In her thirty years of work in China, photographer Lois Conner's vision and creative method bring to sites both modern and ancient the sense of an eternity captured in a moment. Her work illuminates a Chinese world in which the living past pulses through a vibrant contemporary reality.

This exhibition offers vignettes of the Chinese capital that capture in brief the titanic ambitions, and evanescent power, of its incumbent political and economic masters.

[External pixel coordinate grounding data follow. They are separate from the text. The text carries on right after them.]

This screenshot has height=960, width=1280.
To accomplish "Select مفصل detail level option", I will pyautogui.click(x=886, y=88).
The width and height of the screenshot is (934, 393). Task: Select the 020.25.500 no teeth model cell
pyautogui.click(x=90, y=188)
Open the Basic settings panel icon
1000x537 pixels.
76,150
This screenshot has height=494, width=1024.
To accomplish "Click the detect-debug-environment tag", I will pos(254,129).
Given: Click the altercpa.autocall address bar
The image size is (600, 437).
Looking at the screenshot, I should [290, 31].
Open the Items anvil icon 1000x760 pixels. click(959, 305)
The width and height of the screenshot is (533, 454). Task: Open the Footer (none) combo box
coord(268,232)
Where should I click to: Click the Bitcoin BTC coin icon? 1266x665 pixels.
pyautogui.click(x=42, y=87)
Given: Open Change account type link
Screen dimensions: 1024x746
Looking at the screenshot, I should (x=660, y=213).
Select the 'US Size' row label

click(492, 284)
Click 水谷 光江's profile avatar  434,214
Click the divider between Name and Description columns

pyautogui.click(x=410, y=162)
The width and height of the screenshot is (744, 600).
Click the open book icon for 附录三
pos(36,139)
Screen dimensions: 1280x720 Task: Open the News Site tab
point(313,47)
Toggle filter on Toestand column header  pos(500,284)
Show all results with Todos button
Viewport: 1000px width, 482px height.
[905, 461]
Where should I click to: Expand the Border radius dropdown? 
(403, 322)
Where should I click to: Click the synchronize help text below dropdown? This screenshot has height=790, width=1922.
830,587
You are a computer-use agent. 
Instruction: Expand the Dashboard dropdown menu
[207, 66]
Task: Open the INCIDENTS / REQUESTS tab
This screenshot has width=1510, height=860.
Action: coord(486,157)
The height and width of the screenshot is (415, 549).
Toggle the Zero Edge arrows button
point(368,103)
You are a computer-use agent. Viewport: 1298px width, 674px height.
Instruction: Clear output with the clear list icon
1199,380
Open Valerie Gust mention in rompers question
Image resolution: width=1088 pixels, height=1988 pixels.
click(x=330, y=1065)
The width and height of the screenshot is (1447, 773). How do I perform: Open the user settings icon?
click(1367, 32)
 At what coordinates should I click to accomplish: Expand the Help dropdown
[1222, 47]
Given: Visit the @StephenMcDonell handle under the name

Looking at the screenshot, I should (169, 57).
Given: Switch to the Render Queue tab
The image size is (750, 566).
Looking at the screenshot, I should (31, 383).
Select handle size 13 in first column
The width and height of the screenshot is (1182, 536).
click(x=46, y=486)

This photography exhibition by Lois Conner was opened by Gael Newton, the National Gallery of Australia’s Senior Curator of Australian and International Photography. The opening was preceded by an illustrated lecture by the artist and launch of a new collaborative book by Lois Conner and CIW Director Professor Geremie R. Barmé, Beijing: Contemporary and Imperial.

About the Photographer

Lois Conner first went to photograph China in 1984, for eight months, on a Guggenheim Foundation grant. Her large-scale panoramic photographs are characterized by their narrative sweep, and implicit attention to history and culture. Conner’s works are now in the permanent collections of many museums, including the Museum of Modern Art and the Metropolitan Museum of Art, New York, as well as the Victoria and Albert Museum and the British Library, London. In 1993, the Arthur M. Sackler Gallery in Washington DC, presented a retrospective of her work titled Landscape as Culture. Conner has also been teaching for three decades, at institutions such as Yale, Princeton, Stanford and the New School, among others, and currently teaches at Bard College. Her books include Beijing: Contemporary and Imperial (2014), Beijing Building (2012), Life in a Box (2010), Twirling the Lotus(2007) and China: The Photographs of Lois Conner(2000).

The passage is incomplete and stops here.